ANALISIS PENGGUNAAN SERAT RAMI TERHADAP KUAT TEKAN DAN MODULUS ELASTISITAS BETON DAN SILICA FUME SEBAGAI BAHAN TAMBAH

Abstrak

Concrete is a widely used construction material because it is relatively inexpensive, easy to shape, and has high compressive strength despite its weakness in tension. The general composition of concrete consists of cement as a binder, fine aggregate, coarse aggregate, and water as a medium for chemical reactions. To increase its tensile strength, one method used is to add fibers to the concrete mixture. This study used ramie fibers (Boehmeria nivea) at 0.5% of the cement weight with a length of 20 mm, as well as variations in silica fume at 0%, 5%, 10%, and 15%. The tests were conducted at 28 days of age using cylindrical test specimens measuring 150×300 mm to determine the effect of mixture variations on the compressive strength and elastic modulus of concrete. The results showed that normal concrete had a compressive strength of 25.46 MPa and an elastic modulus of 27,559 MPa. Concrete with flax fiber without silica fume experienced a decrease in compressive strength to 23.01 MPa and an elastic modulus of 25,896 MPa. This decrease is due to the hygroscopic nature of flax fibers, which absorb water, thereby inhibiting the cement hydration process and resulting in less than optimal bonding. Conversely, the addition of silica fume can improve the performance of flax fiber concrete.
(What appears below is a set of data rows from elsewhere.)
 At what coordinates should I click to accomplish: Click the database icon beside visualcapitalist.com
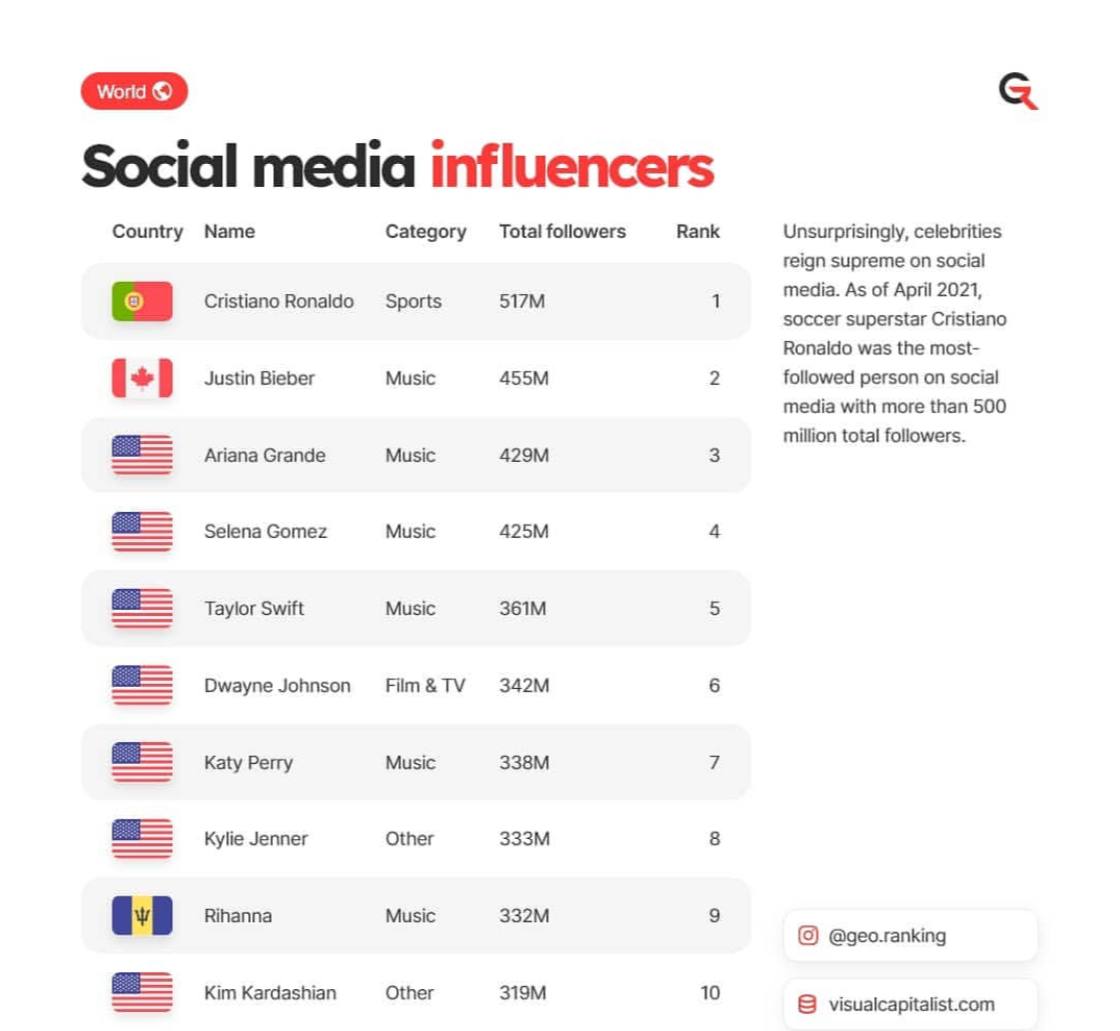tap(808, 1005)
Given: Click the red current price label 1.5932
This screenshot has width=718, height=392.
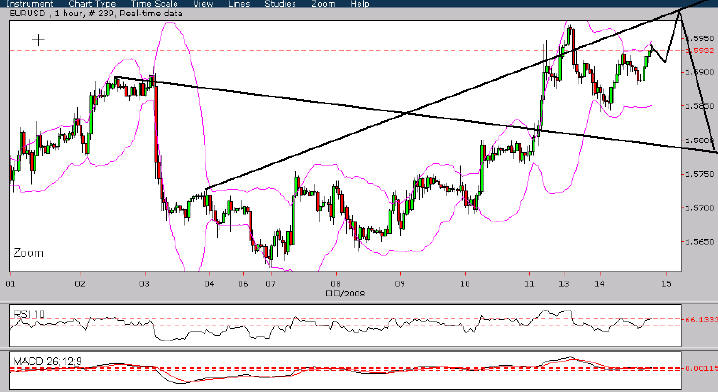Looking at the screenshot, I should [x=700, y=50].
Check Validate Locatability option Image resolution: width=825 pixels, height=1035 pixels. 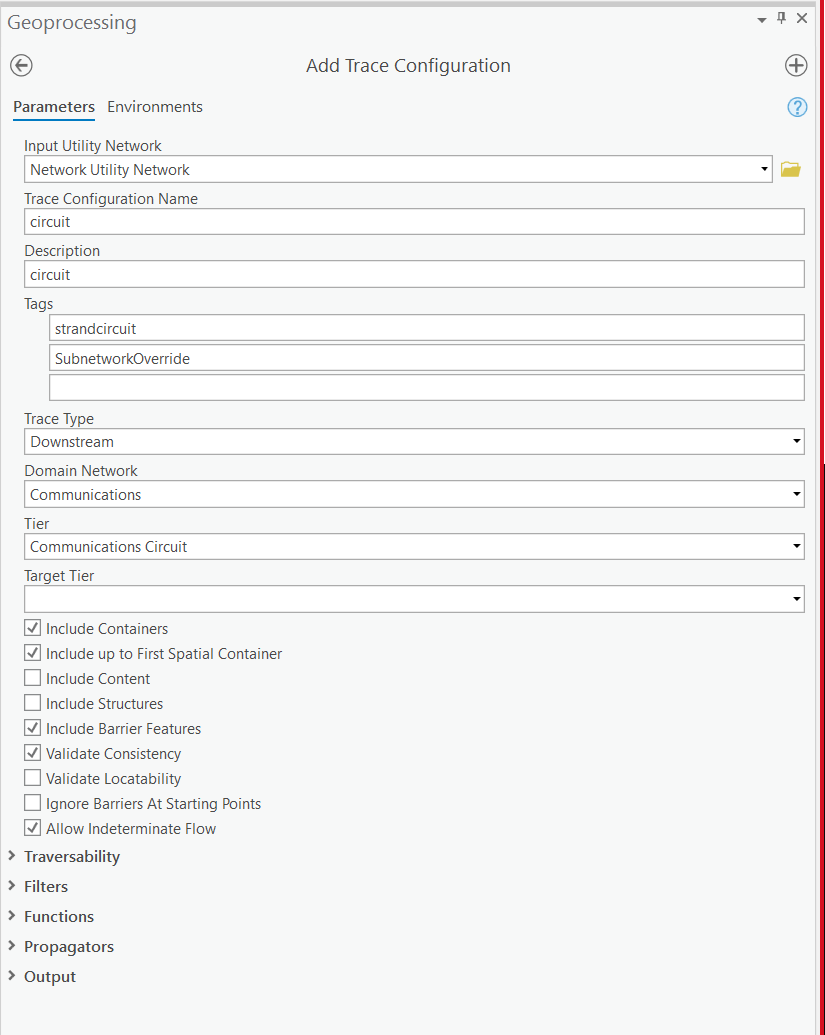[33, 779]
With the addition of 5% silica fume, the compressive strength increased to 26.79 MPa and the modulus of elasticity to 31,931 MPa. At 10%, the compressive strength reached 27.16 MPa and the modulus of elasticity was 33,887 MPa, while at 15% the highest values were obtained with a compressive strength of 28.29 MPa and a modulus of elasticity of 34,990 MPa. These results indicate that silica fume plays a role in increasing concrete strength through pozzolanic reactions and micro-pore filling, thereby compensating for the weaknesses caused by the addition of hemp fibers.